Table 1 gives a list of symptoms which were spontaneously described by patients in my withdrawal clinic. It is clearly a long list and is probably not inclusive. Of course, not all patients get all the symptoms, and none of the symptoms are inevitable. Withdrawal often seems to seek out the individual's most vulnerable points: if he is prone to headaches, worse headaches may feature in withdrawal; if he is prone to "irritable bowel", digestive symptoms may be aggravated. Such symptoms are nearly always temporary and can be minimised. They are less frightening and seem less important or bizarre if their cause is understood.
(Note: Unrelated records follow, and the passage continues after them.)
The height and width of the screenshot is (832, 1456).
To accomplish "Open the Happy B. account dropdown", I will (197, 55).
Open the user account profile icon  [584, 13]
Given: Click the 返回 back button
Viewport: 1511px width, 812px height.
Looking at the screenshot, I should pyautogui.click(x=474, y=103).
Furthermore, patients can learn techniques to alleviate or control many of the symptoms: there is a lot they can do to help themselves.

TABLE 1. BENZODIAZEPINE WITHDRAWAL SYMPTOMS

PSYCHOLOGICAL SYMPTOMS
Excitability (jumpiness, restlessness)
Insomnia, nightmares, other sleep disturbances
Increased anxiety, panic attacks
Agoraphobia, social phobia
Perceptual distortions
Depersonalisation, derealisation
Hallucinations, misperceptions
Depression
Obsessions
Paranoid thoughts
Rage, aggression, irritability
Poor memory and concentration
Intrusive memories
Craving (rare)

PHYSICAL SYMPTOMS
Headache
Pain/stiffness - (limbs, back, neck, teeth, jaw)
Tingling, numbness, altered sensation - (limbs, face, trunk)
Weakness ("jelly-legs")
Fatigue, influenza-like symptoms
Muscle twitches, jerks, tics, "electric shocks"
Tremor
Dizziness, light-headedness, poor balance
Blurred/double vision, sore or dry eyes
Tinnitus
Hypersensitivity - (light, sound, touch, taste, smell)
Gastrointestinal symptoms - (nausea, vomiting, diarrhoea,
constipation, pain, distension, difficulty swallowing)
Appetite/weight change
Dry mouth, metallic taste, unusual smell
Flushing/sweating/palpitations
Overbreathing
Urinary difficulties/menstrual difficulties
Skin rashes, itching
Fits (rare)

These symptoms have all been described by patients withdrawing from benzodiazepines; they are not arranged in any particular order, and few if any are specific to benzodiazepine withdrawal. The list is probably not inclusive. Different individuals experience different combinations of symptoms. Do not expect to get all these symptoms!"